Thanks for any advice!
-Chad


----------



## dantero (Feb 2, 2011)

I would look for a good trainer in your area, and work with them. This isn't something IMO that you are going to fix using advice on the www. If it was my dog, I would also be introducing it to an electric collar. I don't know how you feel about compulsion training, but considering he's now killed one cat, you have to fix this problem NOW. He's learned now that he can kill them, and probably won't back down the next time he corners one and it takes a swipe at him. I'm all about teaching without compulsion, although will proof using it. But not when other animals are being injured and/or killed.


----------



## Elana55 (Jan 7, 2008)

^^^^^^^^^^^^^ditto this.

And since he does not sound biddable, he likely will never be able to be trusted. He has killed. He has found it fun. End of story without really knowing what you are doing.

My last dog, who herded cattle, would kill anything I set her on to kill but would STOP any time I told her. I had her let go of wood chucks she had in her mouth. I would say, "ENOUGH!" (her leave it command) and she did. I never used an e collar to train it. I did start from day one. She had to stop in prey drive in order to herd cattle.. or the cattle would be over a cliff or through a fence. 

There is an Australian Cattle dog fellow on this Forum.. Johnny Bandit.. who could give you advice but I suspect he would send you to a trainer as well. He is in FL as are you and I believe he is a professional trainer of dogs and especially this breed.


----------



## Deeken (Feb 14, 2011)

X3 I would be consulting a trainer now as its so much easier to deal with a dog if you've seen it in person.

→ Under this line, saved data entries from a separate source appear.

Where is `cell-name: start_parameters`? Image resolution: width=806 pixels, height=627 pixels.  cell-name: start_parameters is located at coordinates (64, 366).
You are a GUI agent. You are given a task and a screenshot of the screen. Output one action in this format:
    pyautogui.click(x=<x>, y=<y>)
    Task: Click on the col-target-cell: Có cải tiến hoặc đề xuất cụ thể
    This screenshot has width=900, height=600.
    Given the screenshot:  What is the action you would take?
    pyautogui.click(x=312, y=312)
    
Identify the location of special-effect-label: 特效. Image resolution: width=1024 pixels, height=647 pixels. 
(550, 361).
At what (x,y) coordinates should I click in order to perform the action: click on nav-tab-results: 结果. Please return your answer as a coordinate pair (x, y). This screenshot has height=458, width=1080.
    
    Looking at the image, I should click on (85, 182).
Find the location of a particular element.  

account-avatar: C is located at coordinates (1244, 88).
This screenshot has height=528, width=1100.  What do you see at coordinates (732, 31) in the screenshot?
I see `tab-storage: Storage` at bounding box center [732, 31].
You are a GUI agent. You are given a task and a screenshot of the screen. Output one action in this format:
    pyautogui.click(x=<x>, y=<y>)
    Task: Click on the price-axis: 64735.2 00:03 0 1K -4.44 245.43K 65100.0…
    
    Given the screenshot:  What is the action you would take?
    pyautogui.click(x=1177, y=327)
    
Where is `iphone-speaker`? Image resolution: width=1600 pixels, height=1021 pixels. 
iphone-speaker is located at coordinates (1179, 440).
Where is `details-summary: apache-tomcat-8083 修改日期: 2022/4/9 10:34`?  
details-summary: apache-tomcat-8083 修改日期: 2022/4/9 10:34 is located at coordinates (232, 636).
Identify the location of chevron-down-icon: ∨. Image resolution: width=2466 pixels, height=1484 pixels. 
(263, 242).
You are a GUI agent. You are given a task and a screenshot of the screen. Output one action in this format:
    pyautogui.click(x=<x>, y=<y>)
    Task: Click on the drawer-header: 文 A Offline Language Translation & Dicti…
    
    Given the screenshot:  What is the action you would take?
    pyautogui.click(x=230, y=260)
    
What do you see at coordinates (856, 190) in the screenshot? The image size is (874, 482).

That being said, I just wanted to add that you need to make sure you're working under the dog's threshold. If you're trying to train him when you're 10 feet away from a cat and he's totally focused on the cat, you're not going to get anywhere. My dog has high prey drive and apparently caught and ate squirrels etc. (he was on the run for a few weeks) before I got him. I had to start working him a good 200 feet or more away from the "prey" before I got anywhere. He can be called off now but I still don't trust him 100%. If we're in an unfenced area and we're working he's on a harness and long line. Period. If having him not get out again means that he needs a tie-down that you put him on before you open an outside door, do that. Deeken is boundary trained to our front and side door (they go into unfenced yard) so he only crosses when he's told he can but I used to crate him or close him in the back of the house before I opened the front door since if he saw the neighbours cat, he would try to bolt toward it.


----------